Non seulement il n’a jamais réussi à répondre à la question « pourquoi avez-vous déclenché ces élections ? », mais le prétexte qu’il avait utilisé – comment reconstruire en mieux ? – n’a pas été vraiment discuté pendant la campagne, qui passera plutôt à l’histoire pour avoir été déclenchée pendant une très sérieuse quatrième vague de la pandémie.

D’autant qu’un éventuel troisième mandat, surtout s’il est minoritaire, s’annonce compliqué pour le chef libéral. Il aura encore fait des promesses qui seront coûteuses alors que le temps sera nécessairement au contrôle des dépenses.

En plus, inévitablement lors d’un troisième mandat, on va commencer à parler de course au leadership, d’abord très discrètement, puis plus ouvertement.
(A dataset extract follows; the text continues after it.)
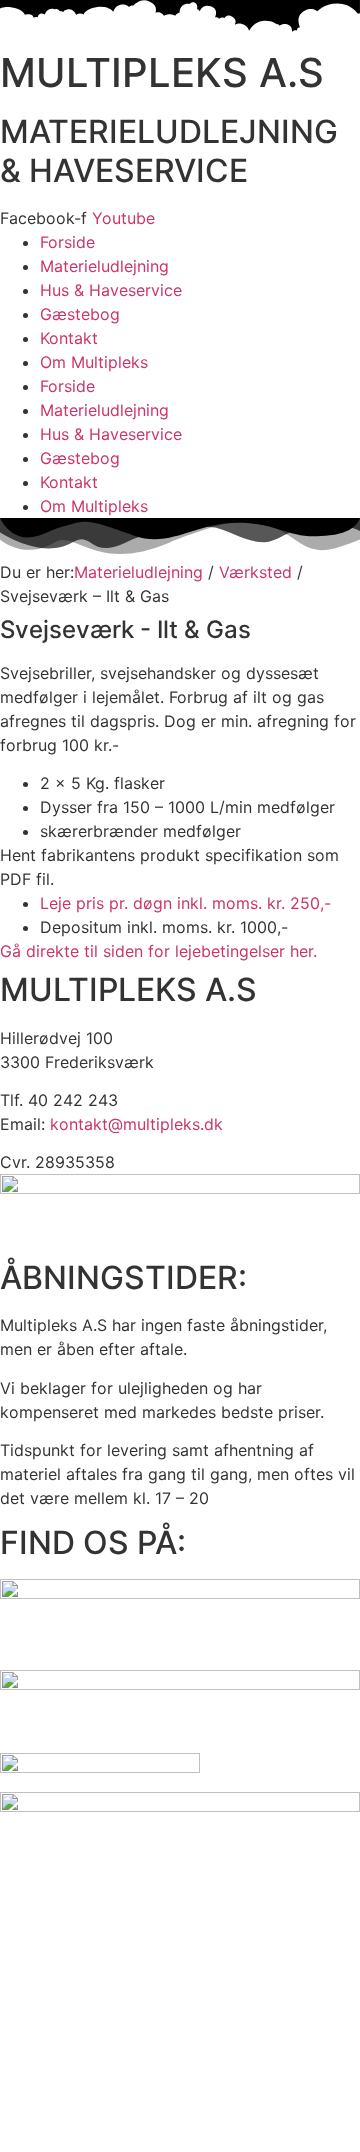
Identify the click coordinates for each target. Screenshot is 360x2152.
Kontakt (69, 338)
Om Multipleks (94, 362)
Et si personne ne va montrer la porte à M. Trudeau, il y aura certainement des libéraux qui vont souhaiter son départ, ce qui mine nécessairement le leadership de tout premier ministre.

En fait, ce qui aura le plus aidé M. Trudeau dans cette campagne, ç’a été la faiblesse de ses adversaires, à commencer par Erin O’Toole.

Le chef conservateur s’est révélé terriblement ordinaire. Incapable même d’utiliser l’appui de François Legault, le premier ministre provincial le plus populaire au Canada.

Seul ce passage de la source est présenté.